Brilliant businessmen does not begin to describe the talented founders of STERIS.

Bill was aching to become an owner of the Browns. I am certain he would have been a huge success. (He knows a little more about football that the average owner. He went to college on a football scholarship before becoming a great success in business.)

I still watch those interviews at home from time to time. Maybe I should send copies to the NFL.

But that would serve no useful purpose. Of this I am certain, however: If Bill and his group had gotten ownership of the Browns, you wouldn’t see terms like “toxic” being thrown around.

More likely it would be “Super Bowl Champions.”

2 Comments:

Anonymous Anonymous said...

Maybe Sanford didn't get the franchise because he was outbid by Lerner. . . I don't think the other NFL owners who accepted the highest bid would call that a "horrible mistake." .Second, Al Lerner didn't turn over the franchise to Randy Randy assumed ownership of the Browns by inheritance after his father died.. . . .Randy had no interest in running the Browns, either while his father was alive or after . . . .

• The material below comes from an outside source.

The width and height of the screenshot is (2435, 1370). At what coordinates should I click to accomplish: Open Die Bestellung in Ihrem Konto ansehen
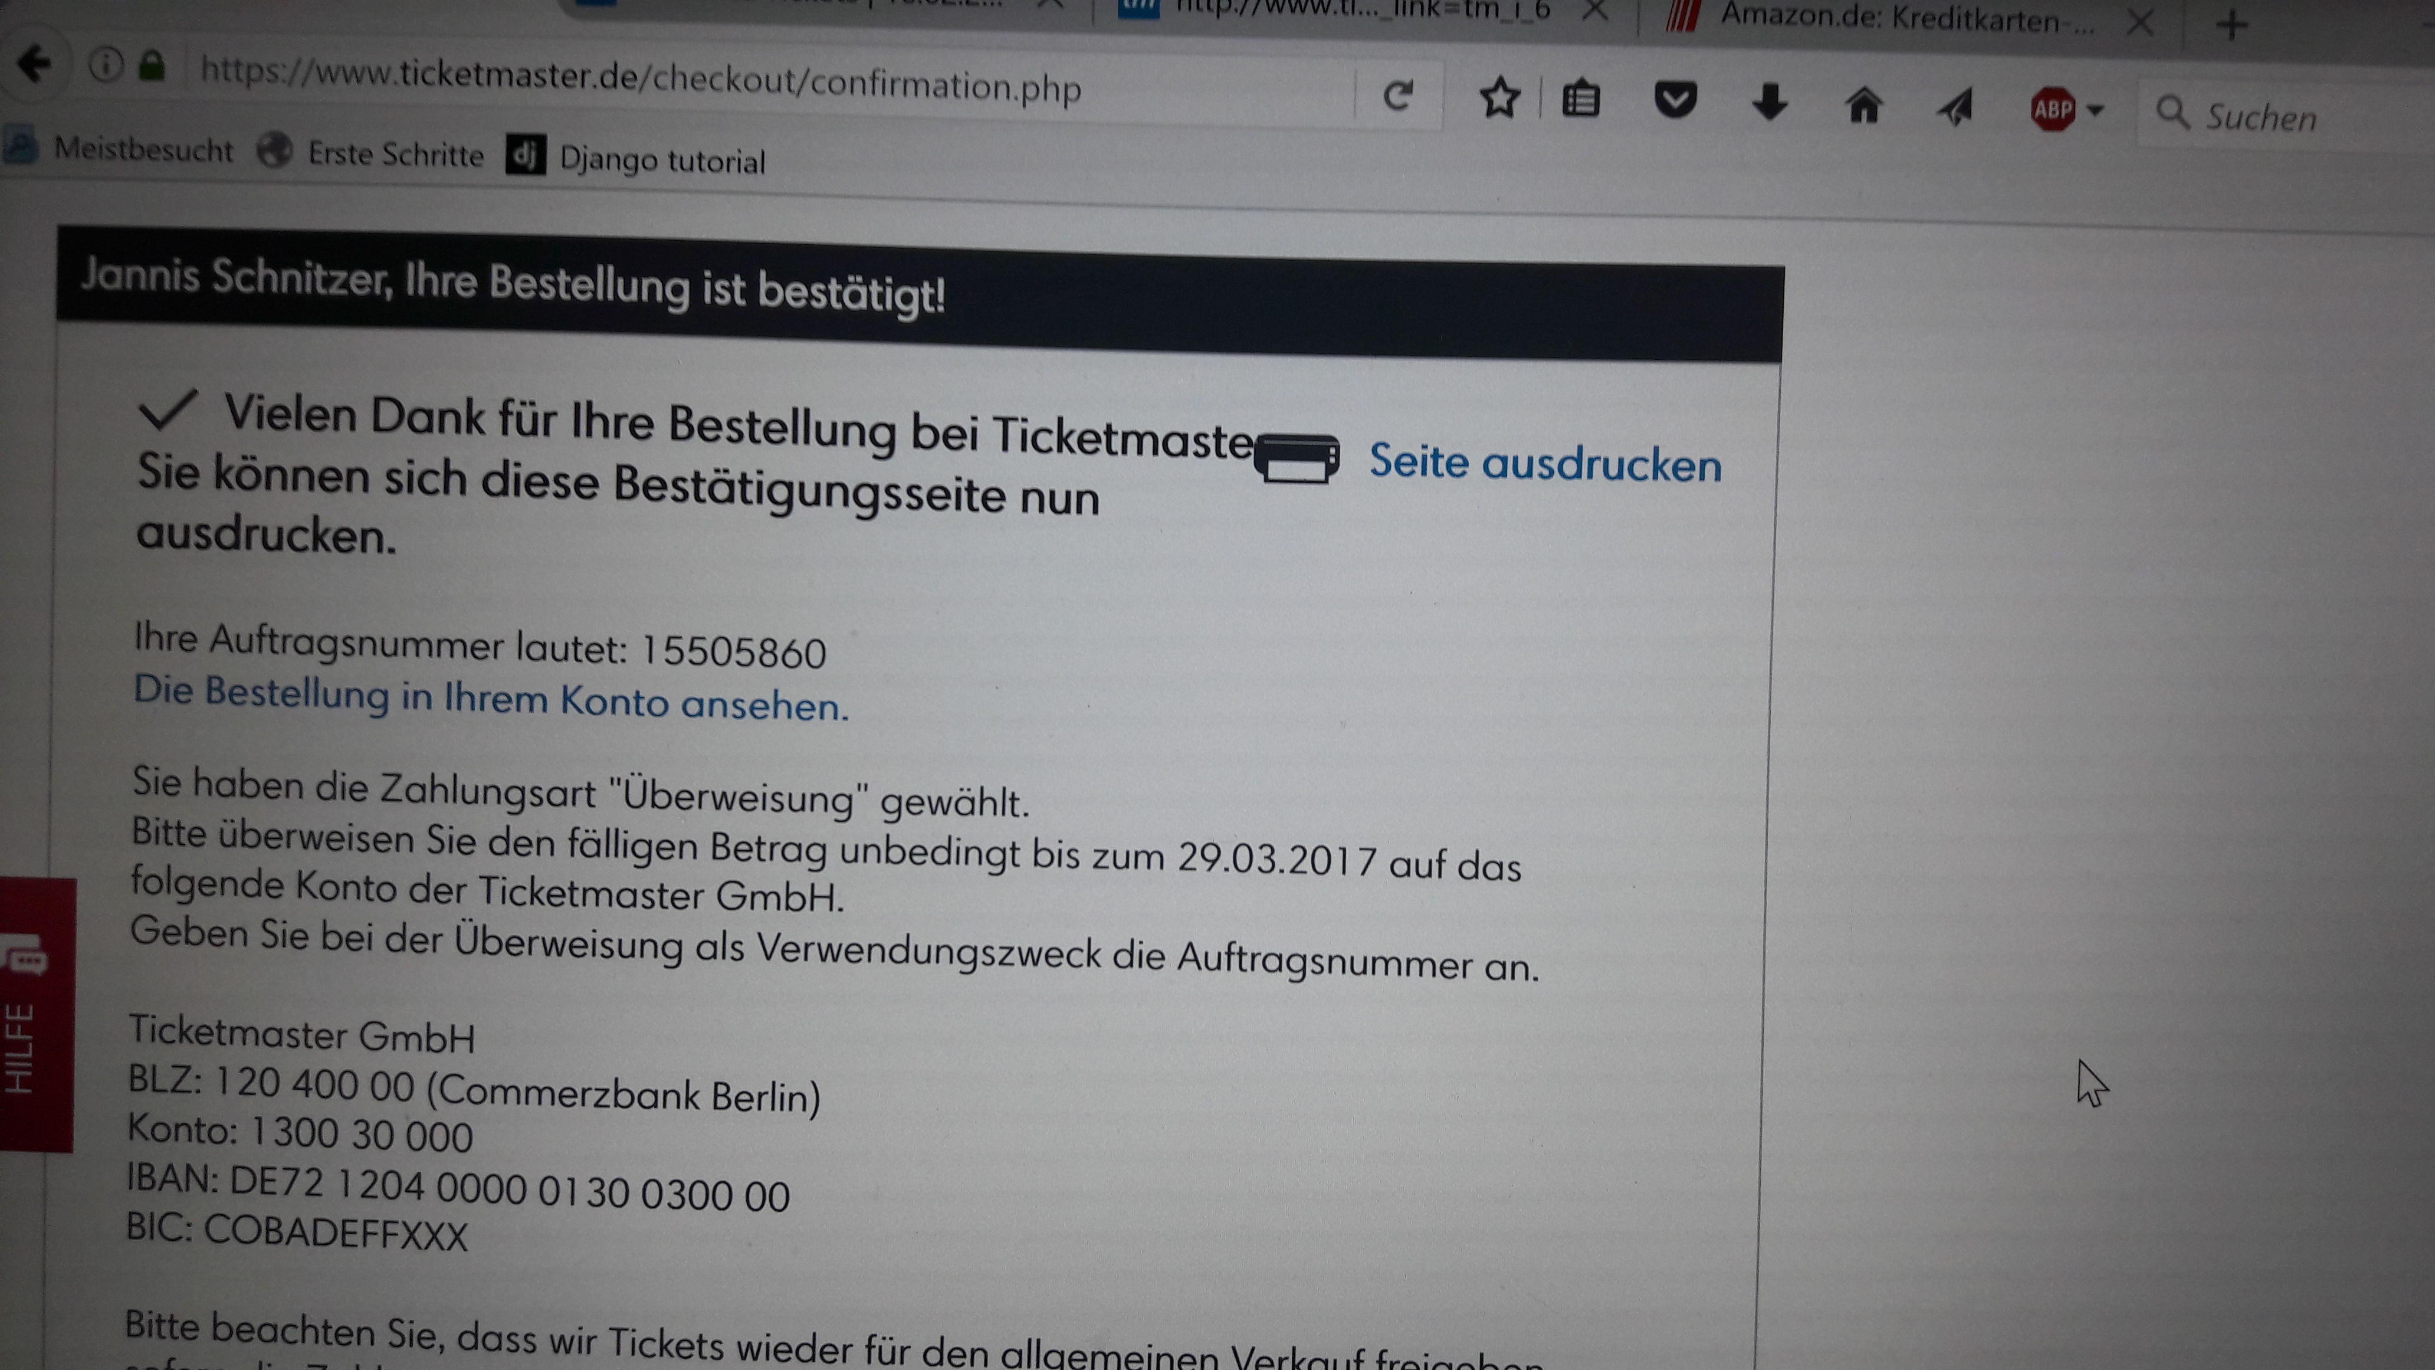491,698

February 22, 2015 at 9:15 AM 
Blogger Joseph Barmess said...

I was born in 1947 and raised in Cleveland, now living in Pickerington, a suburb of Columbus. When I first began an interest in football I asked my dad how good are the Browns. He told me they were the Yankees of football. Sadly that era is long gone and only a memory to those who knew the Browns glory years. I attended the 1964 Championship Game won by the Browns 27-0 over the Baltimore Colts. I still have the program, ticket stubs, and Jim Brown's and Lou Groza's autographs on the cover. The story of the purchase of the Browns upon their return reminds me of the sad day Vernon Stouffer sold the Indians to Nick Milleti instead of George Steinbrenner. I do believe that some of the blame for the Brown's demise has to be borne by Cleveland's "City Fathers" who failed to support the Browns, Art Modell, and the Stadium Corporation while at the same time facilitating new venues for both the Indians and the Cavaliers. It is sad to see such a lack of continuity in management of our returned Browns coupled with a horrific waste of draft choices, principally used to obtain a host of quarterbacks who have not lived up to their supposed potential. Instead, we need to find a good quarterback and then build a winning team around him. As examples I remember Frank Ryan, Bill Nelson, and Brian Sipe were very good and successful quarterbacks who were not drafted high but obtained thru trades who led the Browns to several winning years. I only fear that continued mediocrity by the Browns will lead to decreased attendance and again make the Browns vulnerable to another move out of Cleveland.